The task = Give back all of the data exactly.

(Records drawn from a dataset)
-- Opening Marker --

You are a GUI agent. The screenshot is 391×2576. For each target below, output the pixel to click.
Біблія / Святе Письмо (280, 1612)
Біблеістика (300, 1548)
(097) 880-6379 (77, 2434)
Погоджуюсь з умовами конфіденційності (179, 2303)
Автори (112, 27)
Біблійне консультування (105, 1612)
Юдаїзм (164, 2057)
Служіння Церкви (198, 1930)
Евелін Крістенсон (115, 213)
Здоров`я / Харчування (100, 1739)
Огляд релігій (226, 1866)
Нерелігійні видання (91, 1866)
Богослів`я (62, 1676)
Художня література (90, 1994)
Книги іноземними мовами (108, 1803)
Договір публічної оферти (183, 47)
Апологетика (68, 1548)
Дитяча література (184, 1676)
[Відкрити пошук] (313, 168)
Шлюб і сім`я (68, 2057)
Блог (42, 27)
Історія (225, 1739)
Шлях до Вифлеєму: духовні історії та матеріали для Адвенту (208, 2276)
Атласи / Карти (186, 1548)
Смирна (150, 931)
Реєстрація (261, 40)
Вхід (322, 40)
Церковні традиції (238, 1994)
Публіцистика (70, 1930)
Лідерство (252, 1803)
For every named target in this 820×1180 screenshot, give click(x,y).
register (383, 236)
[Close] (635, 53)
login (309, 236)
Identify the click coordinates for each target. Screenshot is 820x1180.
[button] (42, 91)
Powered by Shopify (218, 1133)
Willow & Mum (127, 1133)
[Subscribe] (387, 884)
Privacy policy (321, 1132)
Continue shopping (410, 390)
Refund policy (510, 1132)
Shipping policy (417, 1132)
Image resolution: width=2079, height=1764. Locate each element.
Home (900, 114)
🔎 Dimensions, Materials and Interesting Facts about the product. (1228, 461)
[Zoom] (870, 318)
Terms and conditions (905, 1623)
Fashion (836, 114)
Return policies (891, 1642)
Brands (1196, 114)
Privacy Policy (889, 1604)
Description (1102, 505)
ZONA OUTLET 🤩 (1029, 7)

-- Closing Marker --

Response below =
You are a GUI agent. The screenshot is 391×2576. For each target below, output the pixel to click.
Біблія / Святе Письмо (280, 1612)
Біблеістика (300, 1548)
(097) 880-6379 (77, 2434)
Погоджуюсь з умовами конфіденційності (179, 2303)
Автори (112, 27)
Біблійне консультування (105, 1612)
Юдаїзм (164, 2057)
Служіння Церкви (198, 1930)
Евелін Крістенсон (115, 213)
Здоров`я / Харчування (100, 1739)
Огляд релігій (226, 1866)
Нерелігійні видання (91, 1866)
Богослів`я (62, 1676)
Художня література (90, 1994)
Книги іноземними мовами (108, 1803)
Договір публічної оферти (183, 47)
Апологетика (68, 1548)
Дитяча література (184, 1676)
[Відкрити пошук] (313, 168)
Шлюб і сім`я (68, 2057)
Блог (42, 27)
Історія (225, 1739)
Шлях до Вифлеєму: духовні історії та матеріали для Адвенту (208, 2276)
Атласи / Карти (186, 1548)
Смирна (150, 931)
Реєстрація (261, 40)
Вхід (322, 40)
Церковні традиції (238, 1994)
Публіцистика (70, 1930)
Лідерство (252, 1803)
For every named target in this 820×1180 screenshot, give click(x,y).
register (383, 236)
[Close] (635, 53)
login (309, 236)
Identify the click coordinates for each target. Screenshot is 820x1180.
[button] (42, 91)
Powered by Shopify (218, 1133)
Willow & Mum (127, 1133)
[Subscribe] (387, 884)
Privacy policy (321, 1132)
Continue shopping (410, 390)
Refund policy (510, 1132)
Shipping policy (417, 1132)
Image resolution: width=2079, height=1764. Locate each element.
Home (900, 114)
🔎 Dimensions, Materials and Interesting Facts about the product. (1228, 461)
[Zoom] (870, 318)
Terms and conditions (905, 1623)
Fashion (836, 114)
Return policies (891, 1642)
Brands (1196, 114)
Privacy Policy (889, 1604)
Description (1102, 505)
ZONA OUTLET 🤩 (1029, 7)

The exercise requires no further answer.